§ PROBLEM DETAILS
Extract every line of the items below that contains the word "menu", matching its capitalization exactly.
_ _ _ _
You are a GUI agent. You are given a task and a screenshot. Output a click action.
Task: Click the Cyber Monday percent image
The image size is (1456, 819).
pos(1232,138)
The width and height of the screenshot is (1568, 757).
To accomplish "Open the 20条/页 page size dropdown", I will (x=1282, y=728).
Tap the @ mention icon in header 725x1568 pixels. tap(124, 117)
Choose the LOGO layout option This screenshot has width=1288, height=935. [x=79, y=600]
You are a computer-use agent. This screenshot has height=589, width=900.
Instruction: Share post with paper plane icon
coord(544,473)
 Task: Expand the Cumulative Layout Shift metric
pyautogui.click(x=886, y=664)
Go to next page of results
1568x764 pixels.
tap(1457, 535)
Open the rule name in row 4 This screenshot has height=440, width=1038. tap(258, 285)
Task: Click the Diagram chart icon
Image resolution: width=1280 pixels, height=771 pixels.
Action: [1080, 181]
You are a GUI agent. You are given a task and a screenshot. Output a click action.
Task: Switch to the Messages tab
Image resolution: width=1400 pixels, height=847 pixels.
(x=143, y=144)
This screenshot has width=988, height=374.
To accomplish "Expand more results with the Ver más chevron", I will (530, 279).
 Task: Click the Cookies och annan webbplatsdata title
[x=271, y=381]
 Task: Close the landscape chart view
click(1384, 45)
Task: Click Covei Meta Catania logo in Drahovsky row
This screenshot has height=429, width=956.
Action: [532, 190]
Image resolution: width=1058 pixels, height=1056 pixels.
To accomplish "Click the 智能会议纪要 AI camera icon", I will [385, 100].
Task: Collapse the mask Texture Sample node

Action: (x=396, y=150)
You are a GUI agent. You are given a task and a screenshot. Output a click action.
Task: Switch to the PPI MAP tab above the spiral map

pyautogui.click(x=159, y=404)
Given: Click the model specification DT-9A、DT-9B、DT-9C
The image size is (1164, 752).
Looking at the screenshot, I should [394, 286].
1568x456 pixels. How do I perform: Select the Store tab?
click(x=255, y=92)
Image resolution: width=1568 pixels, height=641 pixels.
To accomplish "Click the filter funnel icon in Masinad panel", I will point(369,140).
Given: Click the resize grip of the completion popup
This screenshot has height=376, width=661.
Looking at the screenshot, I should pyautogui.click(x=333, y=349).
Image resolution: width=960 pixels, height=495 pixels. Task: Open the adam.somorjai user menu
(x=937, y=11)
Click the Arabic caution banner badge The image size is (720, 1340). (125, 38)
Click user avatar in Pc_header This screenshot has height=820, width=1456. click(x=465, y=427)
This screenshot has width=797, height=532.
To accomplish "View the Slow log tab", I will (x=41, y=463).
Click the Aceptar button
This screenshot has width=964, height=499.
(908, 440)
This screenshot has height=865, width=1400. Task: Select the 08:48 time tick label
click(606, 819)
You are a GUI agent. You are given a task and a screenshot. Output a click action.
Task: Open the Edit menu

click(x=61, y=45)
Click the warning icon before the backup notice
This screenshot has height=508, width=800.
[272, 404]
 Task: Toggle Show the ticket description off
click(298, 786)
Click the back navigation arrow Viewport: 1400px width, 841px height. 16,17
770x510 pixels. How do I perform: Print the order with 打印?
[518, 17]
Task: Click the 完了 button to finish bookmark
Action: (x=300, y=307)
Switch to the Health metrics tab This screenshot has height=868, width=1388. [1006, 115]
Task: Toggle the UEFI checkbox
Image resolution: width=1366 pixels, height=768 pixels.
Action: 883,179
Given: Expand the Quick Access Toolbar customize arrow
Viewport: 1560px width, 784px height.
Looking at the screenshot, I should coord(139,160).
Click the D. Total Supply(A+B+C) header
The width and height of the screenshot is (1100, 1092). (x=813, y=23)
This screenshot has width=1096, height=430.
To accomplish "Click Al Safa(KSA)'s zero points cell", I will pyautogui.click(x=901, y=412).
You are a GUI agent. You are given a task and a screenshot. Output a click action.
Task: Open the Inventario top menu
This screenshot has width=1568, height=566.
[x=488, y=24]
_ _ _ _
§ WORKED ANSWER
Image resolution: width=960 pixels, height=495 pixels. Task: Open the adam.somorjai user menu
Task: Open the Edit menu
Task: Open the Inventario top menu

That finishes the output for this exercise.